• WHAT IS EXPECTED: Could you write out each entry exactly as it reads?
[Opening THE DATA section]
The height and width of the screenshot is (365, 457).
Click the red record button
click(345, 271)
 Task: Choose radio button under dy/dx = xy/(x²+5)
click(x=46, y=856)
[Closing THE DATA section]
• ANSWER:
The height and width of the screenshot is (365, 457).
Click the red record button
click(345, 271)
 Task: Choose radio button under dy/dx = xy/(x²+5)
click(x=46, y=856)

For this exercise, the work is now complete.